§ **THE PROBLEM**: Going down the data below, set down exactly the line with "オーデマ ピゲ高級時計 (31, 2500)" and each line after it through the line with "ロレックス スーパーコピー 代引き (44, 2483)"; no other lines.

§ **GIVEN ENTRIES**:
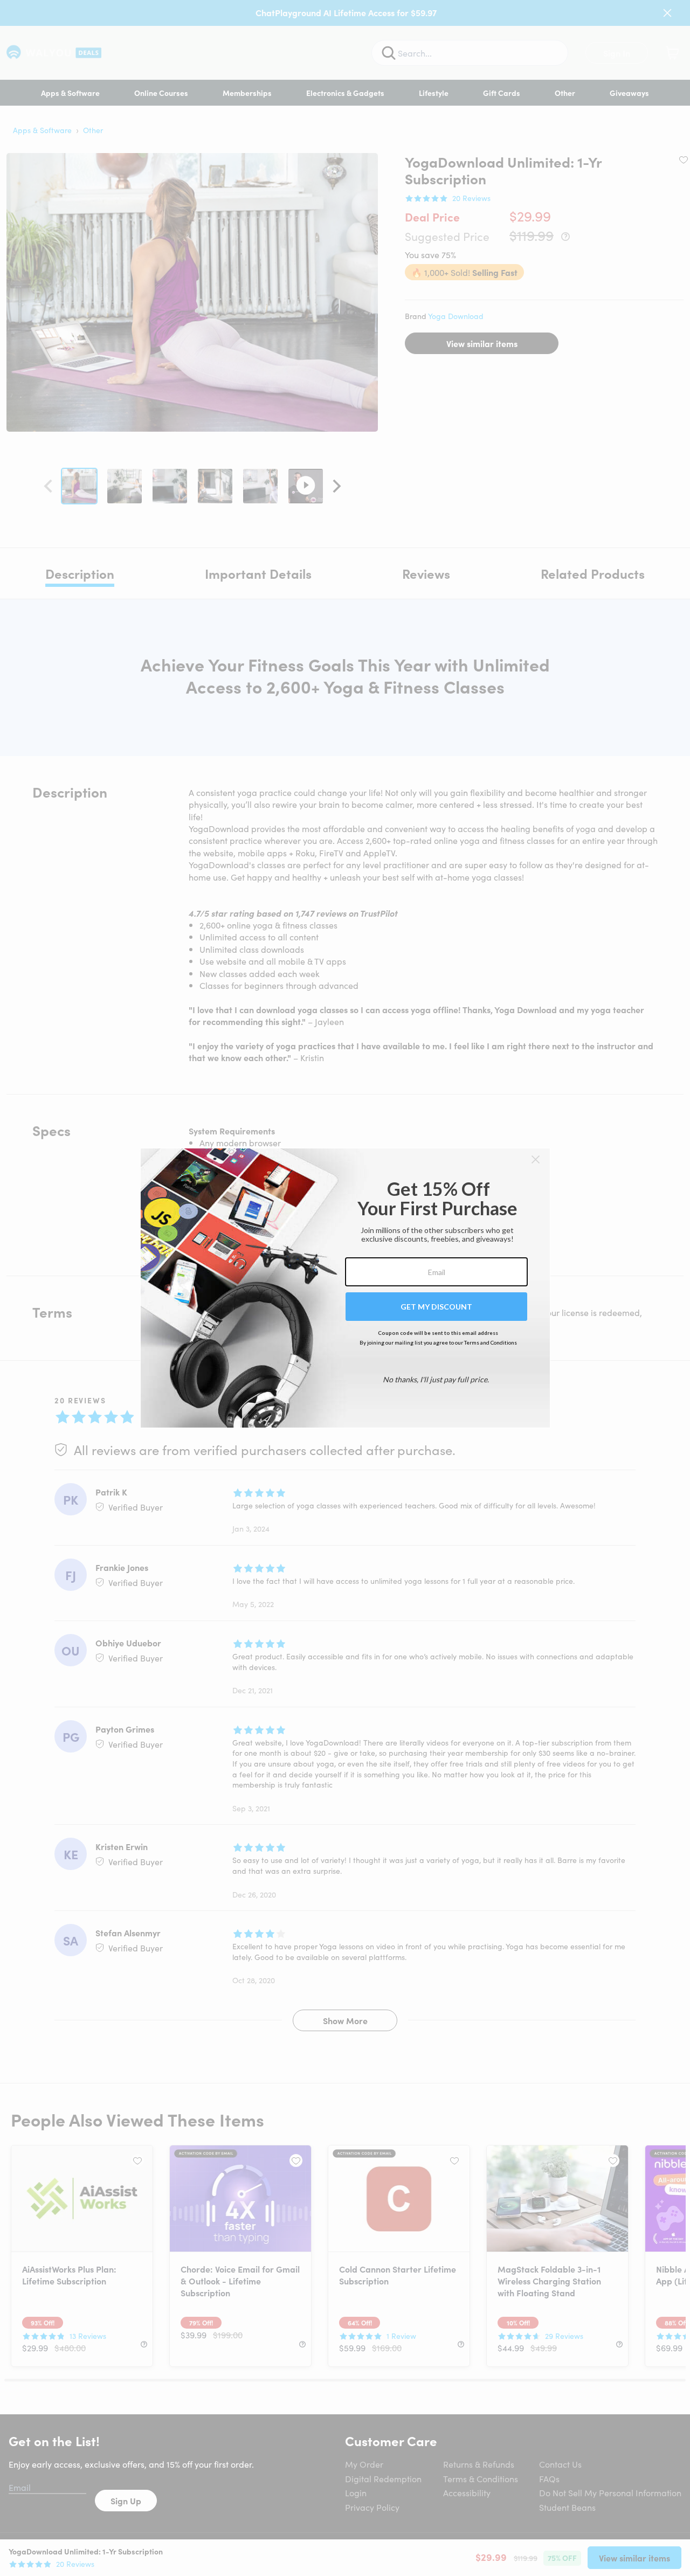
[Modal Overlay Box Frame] (345, 1288)
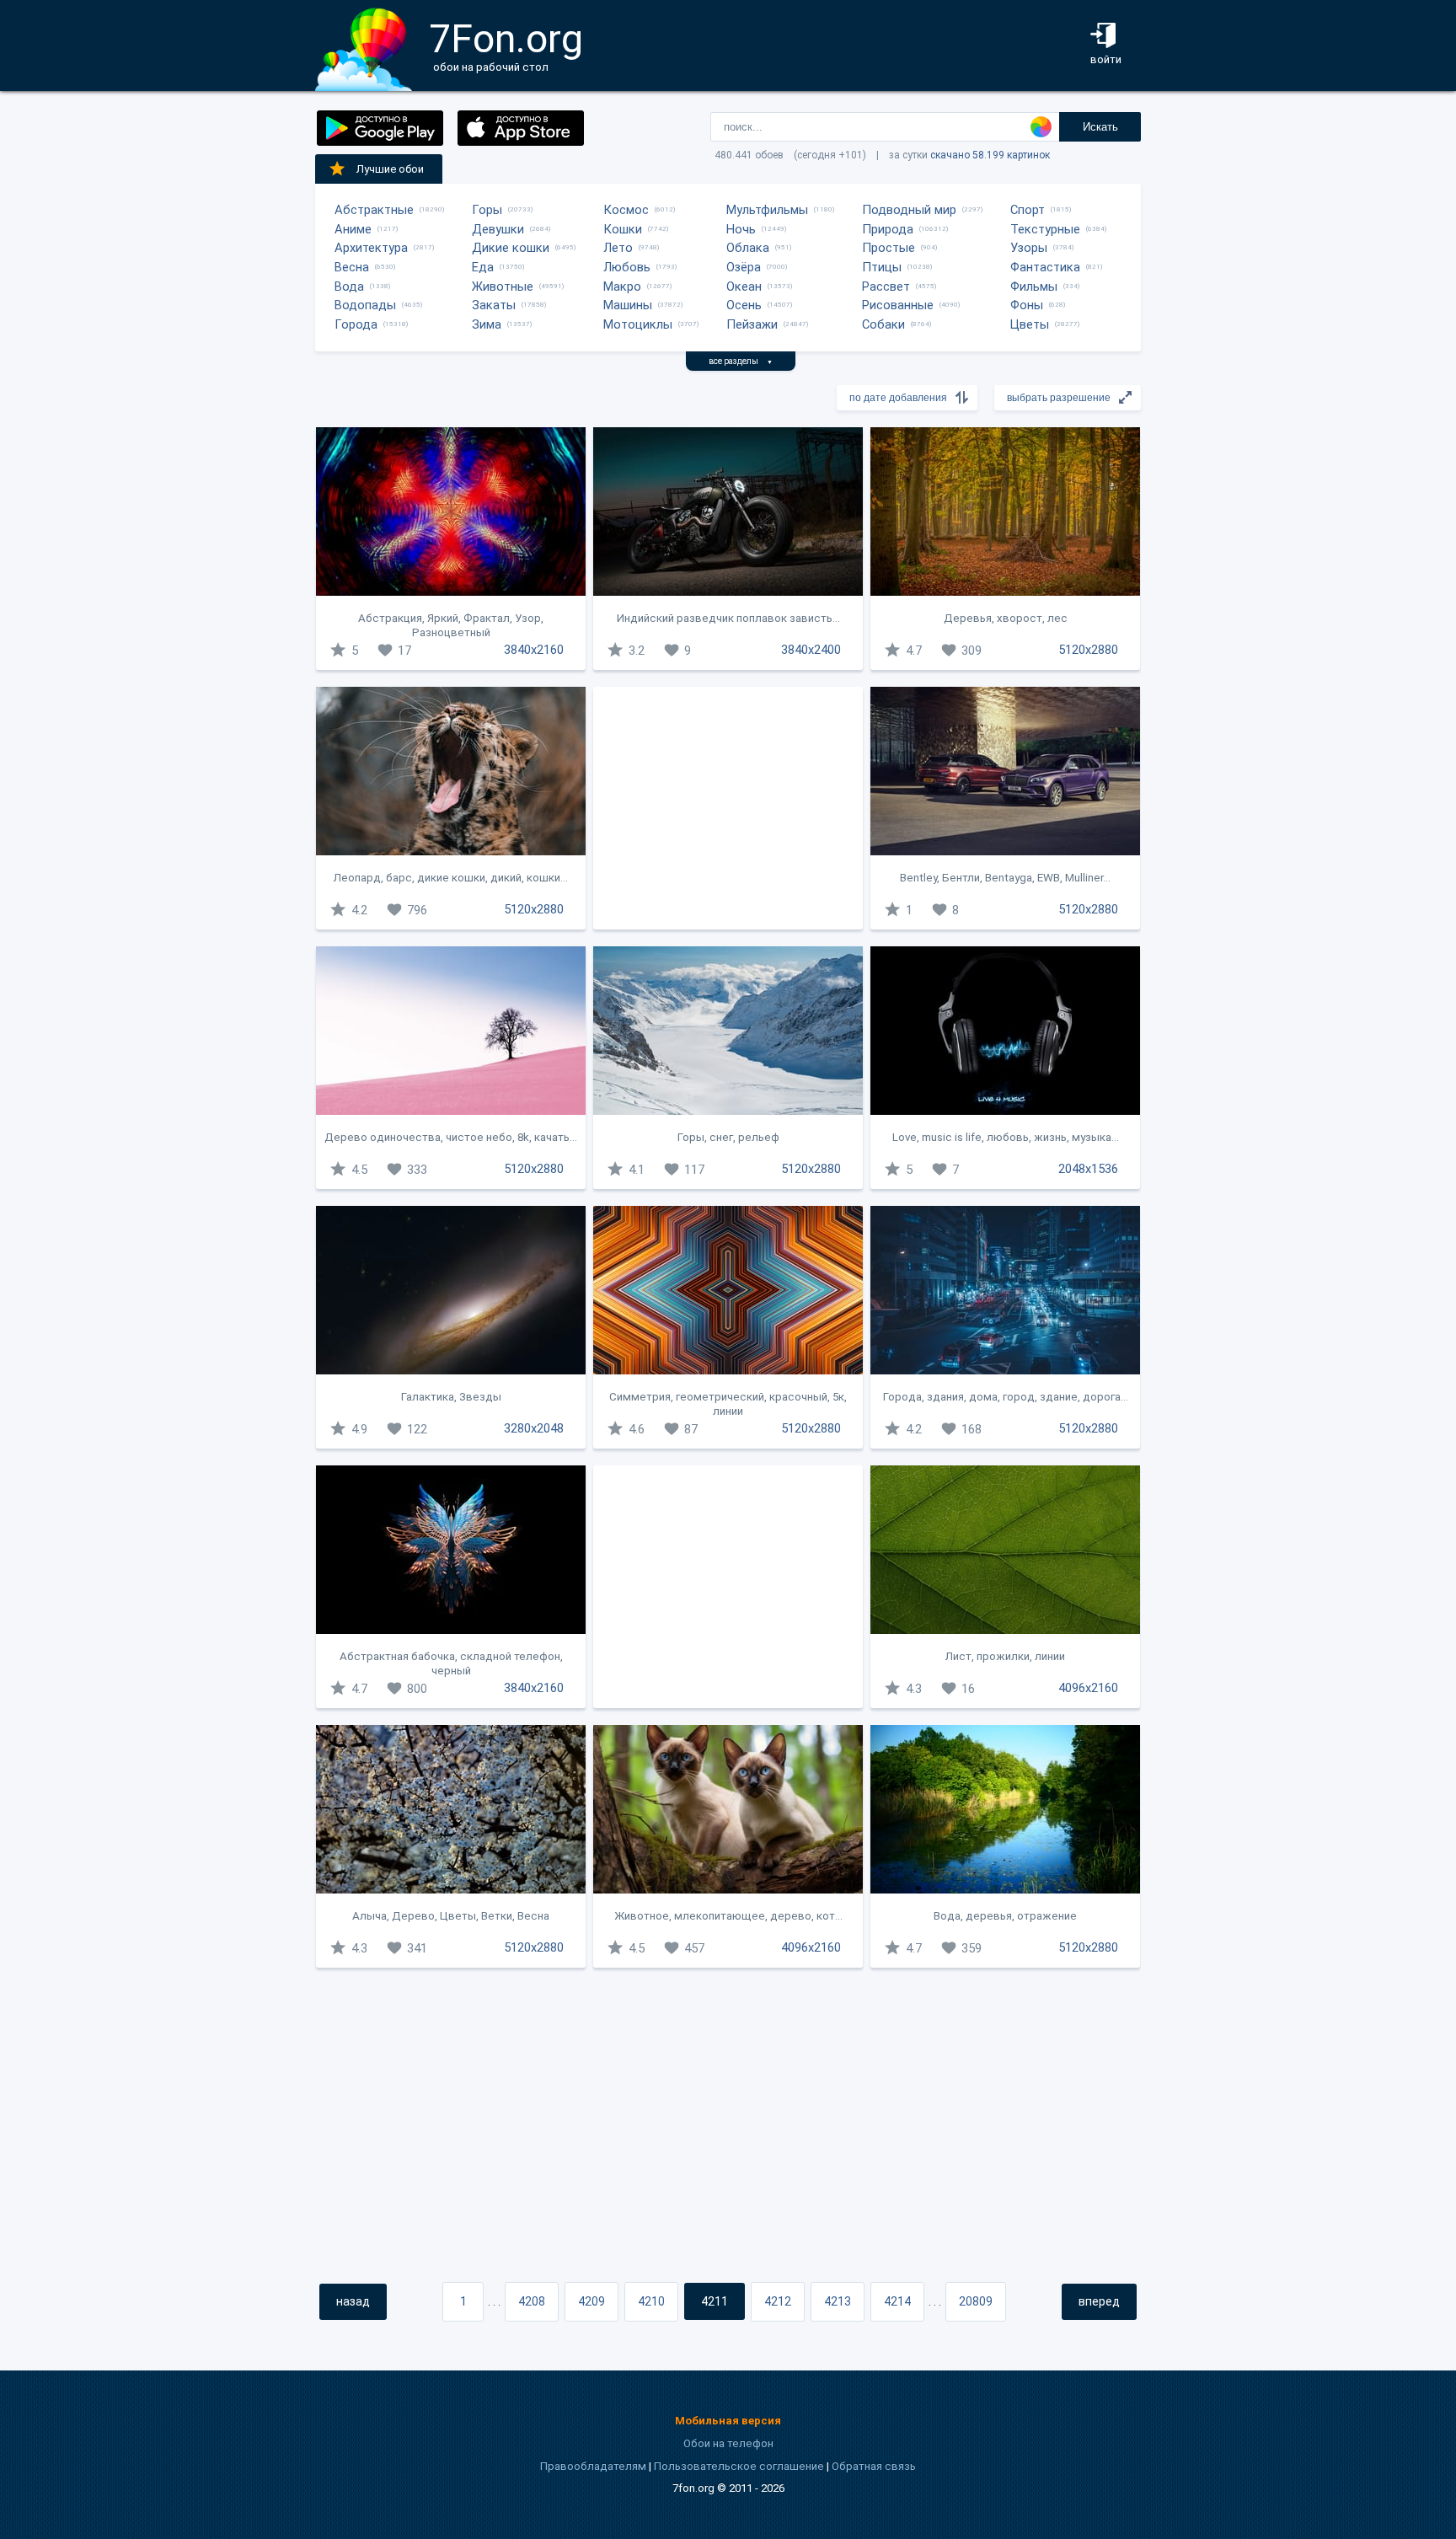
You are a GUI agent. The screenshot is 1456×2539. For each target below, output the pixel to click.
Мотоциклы (637, 324)
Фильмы (1033, 286)
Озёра (743, 267)
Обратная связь (874, 2466)
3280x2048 (534, 1428)
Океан (744, 286)
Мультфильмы (767, 209)
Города (356, 324)
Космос (626, 209)
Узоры (1028, 247)
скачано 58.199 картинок (990, 155)
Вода (349, 286)
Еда (483, 267)
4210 (651, 2301)
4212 (777, 2301)
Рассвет (886, 286)
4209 (591, 2301)
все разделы (741, 361)
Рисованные (898, 305)
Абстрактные (374, 209)
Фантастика (1045, 267)
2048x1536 (1088, 1168)
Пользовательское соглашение (739, 2466)
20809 (976, 2301)
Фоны (1026, 305)
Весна (352, 267)
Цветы (1029, 324)
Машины (627, 305)
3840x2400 (811, 649)
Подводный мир (909, 209)
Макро (622, 286)
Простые (888, 247)
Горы (487, 209)
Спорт (1027, 209)
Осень (744, 305)
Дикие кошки (510, 247)
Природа (887, 229)
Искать (1100, 127)
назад (353, 2301)
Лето (618, 247)
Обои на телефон (728, 2443)
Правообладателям (593, 2466)
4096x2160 (1088, 1687)
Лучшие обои (390, 169)
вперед (1099, 2301)
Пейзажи (752, 324)
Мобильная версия (728, 2420)
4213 (837, 2301)
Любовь (626, 267)
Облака (747, 247)
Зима (486, 324)
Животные (502, 286)
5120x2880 (1088, 649)
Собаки (883, 324)
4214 (897, 2301)
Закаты (494, 305)
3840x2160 (534, 649)
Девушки (498, 229)
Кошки (622, 229)
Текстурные (1045, 229)
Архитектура (371, 247)
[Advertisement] (728, 808)
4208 (531, 2301)
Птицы (882, 267)
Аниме (353, 229)
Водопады (365, 305)
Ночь (741, 229)
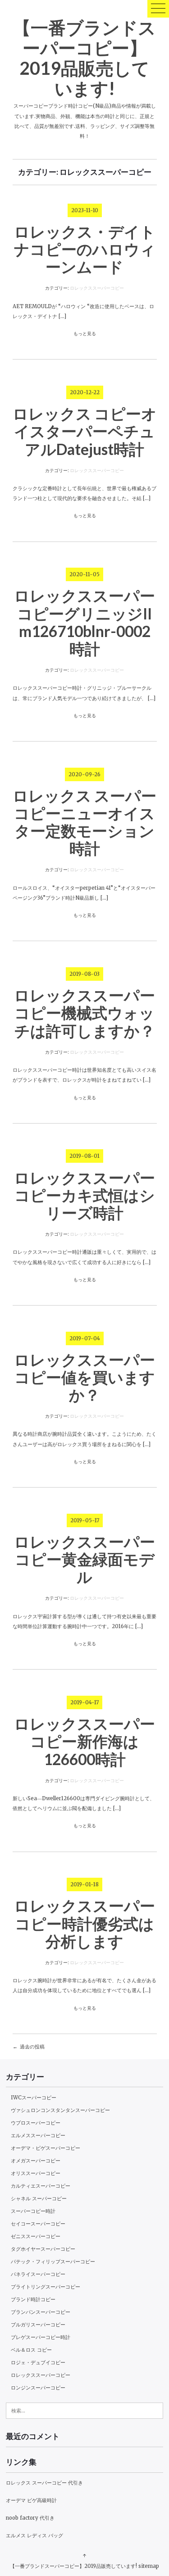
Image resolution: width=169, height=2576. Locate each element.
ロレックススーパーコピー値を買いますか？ (84, 1377)
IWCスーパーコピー (33, 2097)
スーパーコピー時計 (33, 2211)
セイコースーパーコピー (38, 2224)
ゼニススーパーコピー (35, 2236)
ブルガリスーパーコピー (38, 2324)
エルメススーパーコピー (38, 2135)
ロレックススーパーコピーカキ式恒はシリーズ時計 (84, 1195)
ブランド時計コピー (33, 2299)
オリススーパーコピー (35, 2173)
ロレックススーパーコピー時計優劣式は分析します (84, 1923)
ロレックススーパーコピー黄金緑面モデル (84, 1559)
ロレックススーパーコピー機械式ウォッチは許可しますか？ (84, 1012)
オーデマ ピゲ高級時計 (31, 2500)
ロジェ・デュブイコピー (38, 2362)
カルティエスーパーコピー (40, 2186)
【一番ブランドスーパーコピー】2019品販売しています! (84, 57)
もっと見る (84, 334)
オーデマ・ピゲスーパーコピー (45, 2148)
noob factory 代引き (30, 2518)
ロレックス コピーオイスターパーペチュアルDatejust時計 (85, 431)
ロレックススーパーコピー (97, 288)
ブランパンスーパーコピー (40, 2312)
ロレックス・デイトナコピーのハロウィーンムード (84, 249)
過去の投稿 (32, 2047)
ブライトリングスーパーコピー (45, 2287)
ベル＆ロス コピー (31, 2350)
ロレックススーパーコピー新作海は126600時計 (84, 1741)
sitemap (148, 2566)
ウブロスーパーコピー (35, 2123)
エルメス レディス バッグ (34, 2535)
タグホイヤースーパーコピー (43, 2249)
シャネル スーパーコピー (39, 2198)
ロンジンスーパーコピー (38, 2388)
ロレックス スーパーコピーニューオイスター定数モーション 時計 (84, 822)
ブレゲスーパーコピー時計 (40, 2337)
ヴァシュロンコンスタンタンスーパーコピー (60, 2110)
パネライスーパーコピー (38, 2274)
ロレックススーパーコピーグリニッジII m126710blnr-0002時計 (84, 622)
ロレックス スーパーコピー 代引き (44, 2483)
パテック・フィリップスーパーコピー (53, 2261)
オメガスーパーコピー (35, 2160)
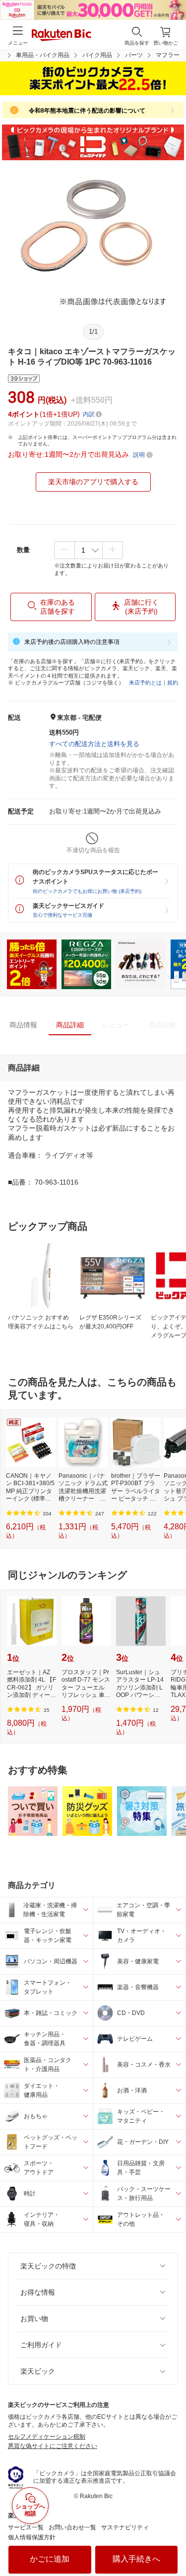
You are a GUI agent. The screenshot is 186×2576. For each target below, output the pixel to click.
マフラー (168, 55)
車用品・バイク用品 (42, 55)
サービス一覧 (26, 2527)
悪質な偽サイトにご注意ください (52, 2446)
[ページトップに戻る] (172, 2543)
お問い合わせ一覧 (72, 2527)
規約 (172, 683)
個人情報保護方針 (32, 2537)
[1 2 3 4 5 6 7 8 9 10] (88, 550)
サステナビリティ (125, 2527)
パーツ (134, 55)
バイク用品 (97, 55)
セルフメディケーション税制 (46, 2436)
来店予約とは (145, 683)
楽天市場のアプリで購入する (93, 482)
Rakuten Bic (61, 36)
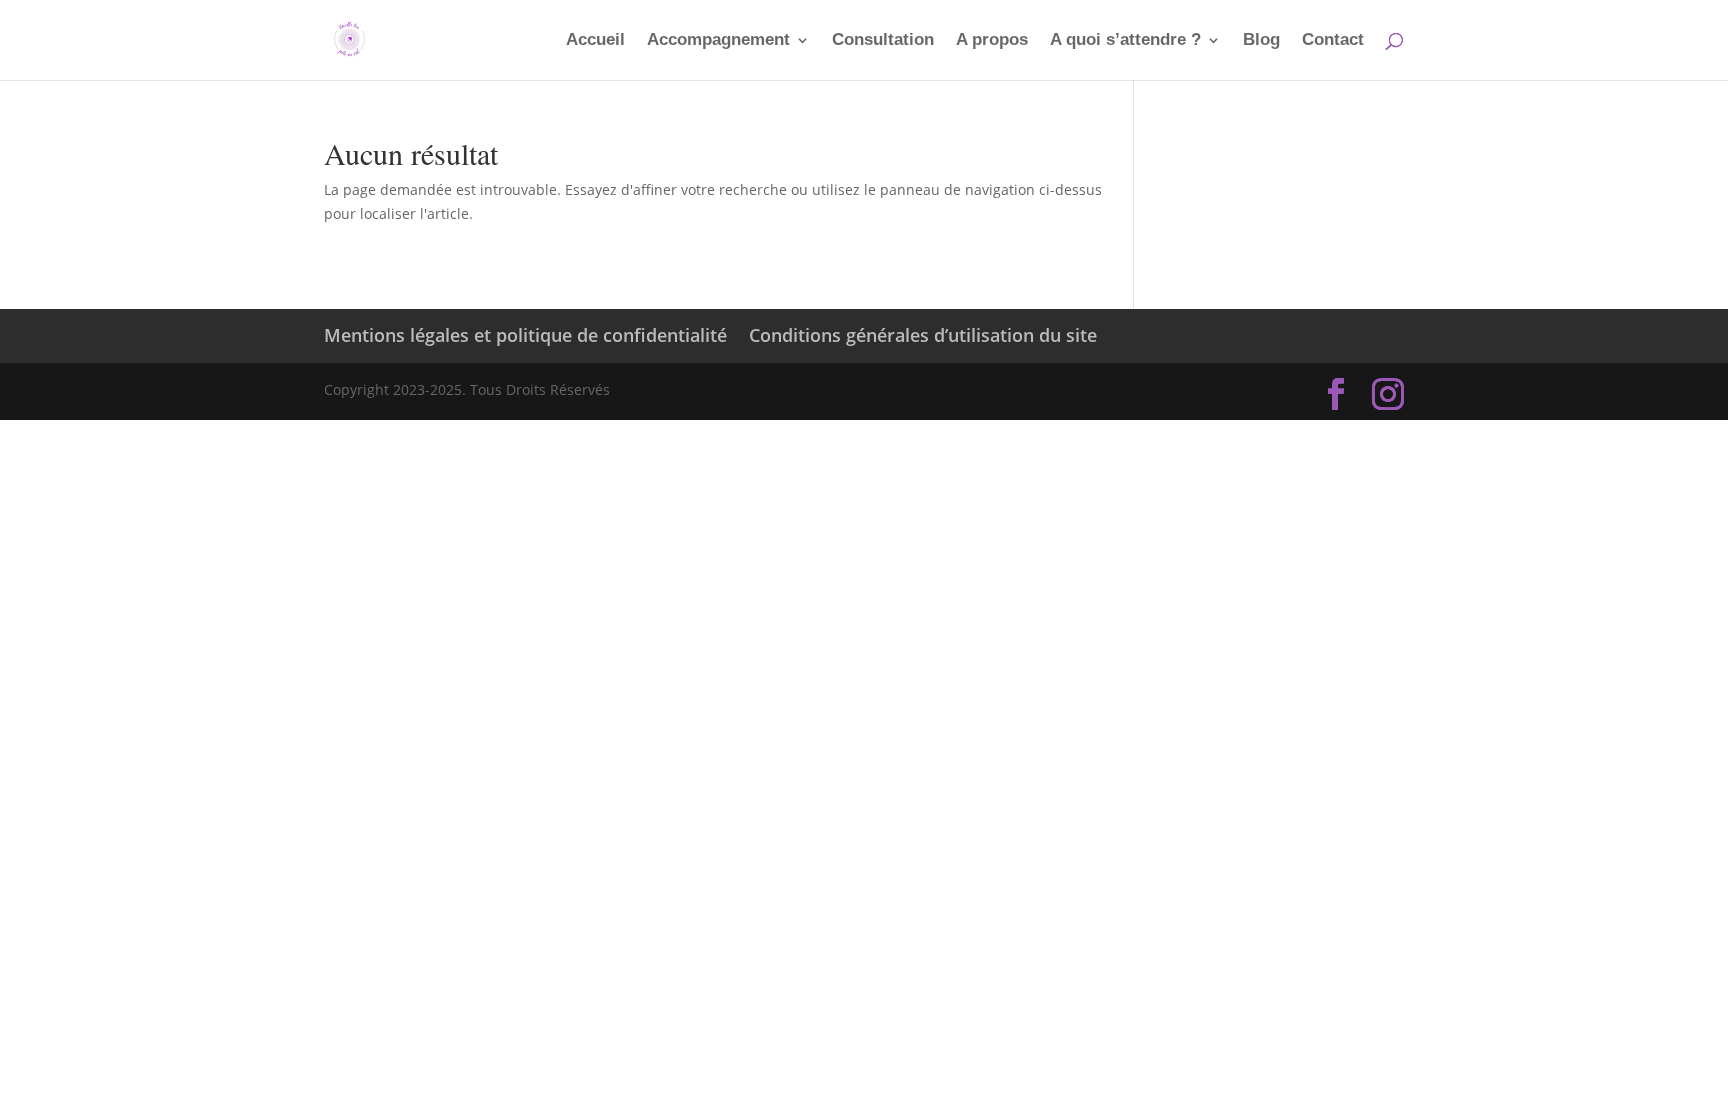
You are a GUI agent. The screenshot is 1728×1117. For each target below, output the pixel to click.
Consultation (883, 41)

§ **YOUR SOLUTION**:
オーデマ ピゲ高級時計 (31, 2500)
ロジェ・デュブイコピー (38, 2362)
カルティエスーパーコピー (40, 2186)
【一番ブランドスーパーコピー】2019品販売しています! (84, 57)
もっと見る (84, 334)
オーデマ・ピゲスーパーコピー (45, 2148)
noob factory 代引き (30, 2518)
ロレックス コピーオイスターパーペチュアルDatejust時計 (85, 431)
ロレックススーパーコピー (97, 288)
ブランパンスーパーコピー (40, 2312)
ロレックス・デイトナコピーのハロウィーンムード (84, 249)
過去の投稿 (32, 2047)
ブライトリングスーパーコピー (45, 2287)
ベル＆ロス コピー (31, 2350)
ロレックススーパーコピー新作海は126600時計 (84, 1741)
sitemap (148, 2566)
ウブロスーパーコピー (35, 2123)
エルメス レディス バッグ (34, 2535)
タグホイヤースーパーコピー (43, 2249)
シャネル スーパーコピー (39, 2198)
ロンジンスーパーコピー (38, 2388)
ロレックス スーパーコピーニューオイスター定数モーション 時計 (84, 822)
ブレゲスーパーコピー時計 (40, 2337)
ヴァシュロンコンスタンタンスーパーコピー (60, 2110)
パネライスーパーコピー (38, 2274)
ロレックススーパーコピーグリニッジII m126710blnr-0002時計 (84, 622)
ロレックス スーパーコピー 代引き (44, 2483)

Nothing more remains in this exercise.